HealthCheck defines the interface of health checking module.

func NewHealthCheck

func NewHealthCheck(connTimeout time.Duration, retryDelay time.Duration, healthCheckTimeout time.Duration) HealthCheck

NewHealthCheck creates a new HealthCheck object.

type HealthCheckImpl

type HealthCheckImpl struct {
	// contains filtered or unexported fields
}

HealthCheckImpl performs health checking and notifies downstream components about any changes.

func (*HealthCheckImpl) AddTablet

func (hc *HealthCheckImpl) AddTablet(cell, name string, tablet *topodatapb.Tablet)
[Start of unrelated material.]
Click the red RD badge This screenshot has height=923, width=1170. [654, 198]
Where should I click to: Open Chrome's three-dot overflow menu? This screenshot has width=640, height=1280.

AddTablet adds the tablet, and starts health check. It does not block on making connection. name is an optional tag for the tablet, e.g. an alternative address.

func (*HealthCheckImpl) CacheStatus

func (hc *HealthCheckImpl) CacheStatus() TabletsCacheStatusList

CacheStatus returns a displayable version of the cache.

func (*HealthCheckImpl) Close

func (hc *HealthCheckImpl) Close() error

Close stops the healthcheck. After Close() returned, it's guaranteed that the listener won't be called anymore.

func (*HealthCheckImpl) GetConnection

func (hc *HealthCheckImpl) GetConnection(tablet *topodatapb.Tablet) tabletconn.TabletConn

GetConnection returns the TabletConn of the given tablet.

func (*HealthCheckImpl) GetTabletStatsFromKeyspaceShard

func (hc *HealthCheckImpl) GetTabletStatsFromKeyspaceShard(keyspace, shard string) []*TabletStats

GetTabletStatsFromKeyspaceShard returns all TabletStats for the given keyspace/shard.

func (*HealthCheckImpl) GetTabletStatsFromTarget

func (hc *HealthCheckImpl) GetTabletStatsFromTarget(keyspace, shard string, tabletType topodatapb.TabletType) []*TabletStats

GetTabletStatsFromTarget returns all TabletStats for the given target.

func (*HealthCheckImpl) RegisterStats

func (hc *HealthCheckImpl) RegisterStats()

RegisterStats registers the connection counts stats

func (*HealthCheckImpl) RemoveTablet

func (hc *HealthCheckImpl) RemoveTablet(tablet *topodatapb.Tablet)

RemoveTablet removes the tablet, and stops the health check. It does not block.

func (*HealthCheckImpl) SetListener

func (hc *HealthCheckImpl) SetListener(listener HealthCheckStatsListener)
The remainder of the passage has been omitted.